The Imitation Game

The movie “Imitation Game” amazed me! It was exceptionally well-written. It had war, spy intrigue, friendship, romance, computer science, and addressed Alan Turing’s homosexuality. It is an enormous achievement for a script to pull together so many diverse threads in a way that makes sense, with just the right amount of each one.

So why isn’t this a blockbuster mega-hit? Because this is America, where we prefer shallow techno action thrillers. Sure, there was some eye-candy. A few of the war shots (particularly a flying fortress, well, flying) screamed computer graphics. But most of the movie showed people interacting in fairly normal environments.

It was clever to approach the subject of Turing’s homosexuality via a heterosexual relationship. He forms a strong platonic friendship with the woman on the team, and proposes marriage so they could keep working together. Later he confesses his homosexuality as a way of driving her away, specifically to protect her from the growing intrigue around them. She says she knew, and that she still wants to be with him for their intellectual connection. In a heart-wrenching twist, he succeeds in breaking the relationship anyway.

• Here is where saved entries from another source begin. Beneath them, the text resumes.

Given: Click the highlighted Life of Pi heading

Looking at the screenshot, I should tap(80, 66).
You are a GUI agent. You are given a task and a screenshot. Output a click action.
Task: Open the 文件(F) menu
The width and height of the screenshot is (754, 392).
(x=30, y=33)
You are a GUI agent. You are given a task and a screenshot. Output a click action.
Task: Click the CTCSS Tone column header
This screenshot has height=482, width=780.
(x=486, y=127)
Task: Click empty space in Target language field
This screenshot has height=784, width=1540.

Can’t speak to the historical accuracy, which is apparently quite bad. As a computer scientist, I think more about Turing’s theories and philosophical questions rather than his personal life.

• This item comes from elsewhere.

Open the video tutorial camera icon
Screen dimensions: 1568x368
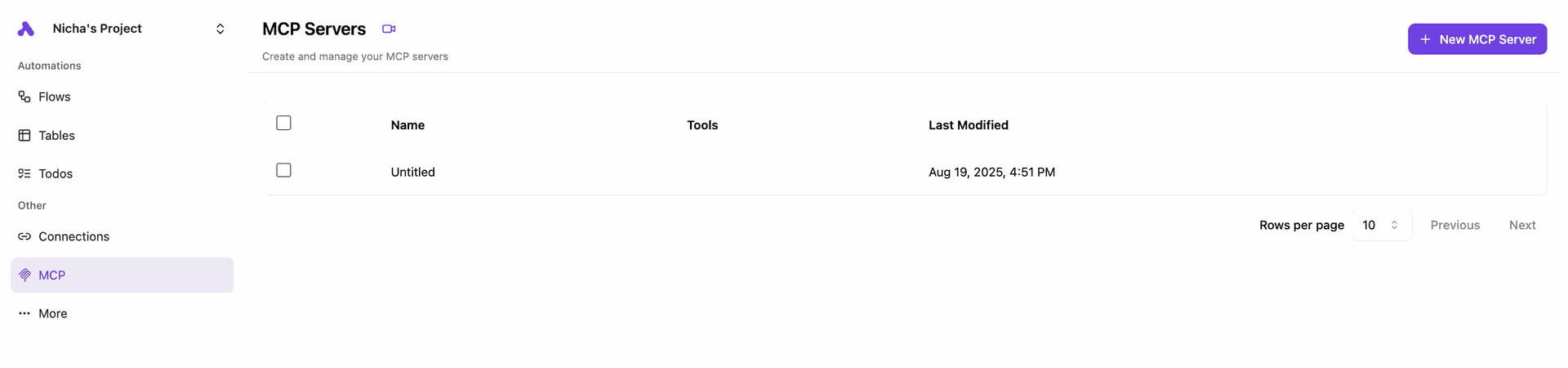pos(389,29)
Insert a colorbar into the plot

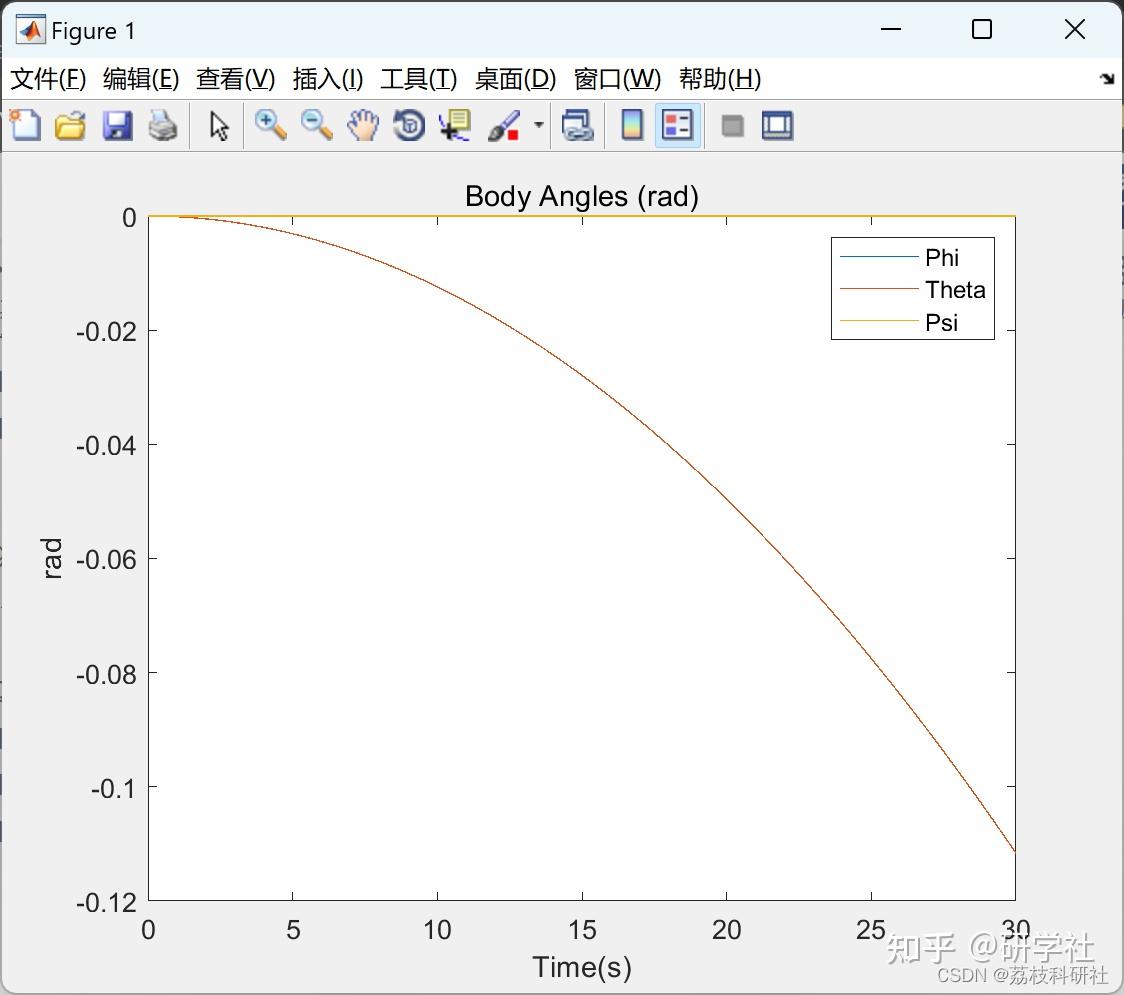tap(631, 125)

One of the most clever twists of the movie was to turn the classic “Turing test” into another kind of question: was Turing a criminal or a hero? Otherwise, the movie did very little to address the “Imitation game” or its meaning. Since that is lacking, let me tell you about it…

The fundamental question (also mentioned in the movie) is whether machines can think. Turing wrote a paper in 1950 called Computing Machinery and Intelligence. It is popular-level writing, so you don’t need to be a computer scientist to read it. I recommend it to everyone.

The Imitation Game was a party game in which a judge exchanges messages (think texting here) with two people, a man and a woman. The judge must determine their genders. The man’s goal is to trick the judge into the wrong choice, and the woman’s goal is to get the correct choice. This turns into a Turing test when the man is replaced by a machine.

This test is poorly constructed for several reasons. One is that gender is an unnecessary variable. In the modern version the judge texts two entities, a machine and a human, and must decide which one is which. Both the human and machine want to convince the judge they are human. This is still poorly constructed, because the judge doesn’t really take each entity on their own merits. Instead, the judge knows that one entity is lying.

A post-modern version appears in my novel SuSAn. There, the judge interacts with a humanoid robot (only one), which may be operated either by a human or by an artificial agent. There is a large pool of humans and agents, in equal number. There are also a large number of judges, including people who watch the interaction. I would argue this setup has far more validity than the recent highly-touted test run by the University of Reading (see my blog post on this).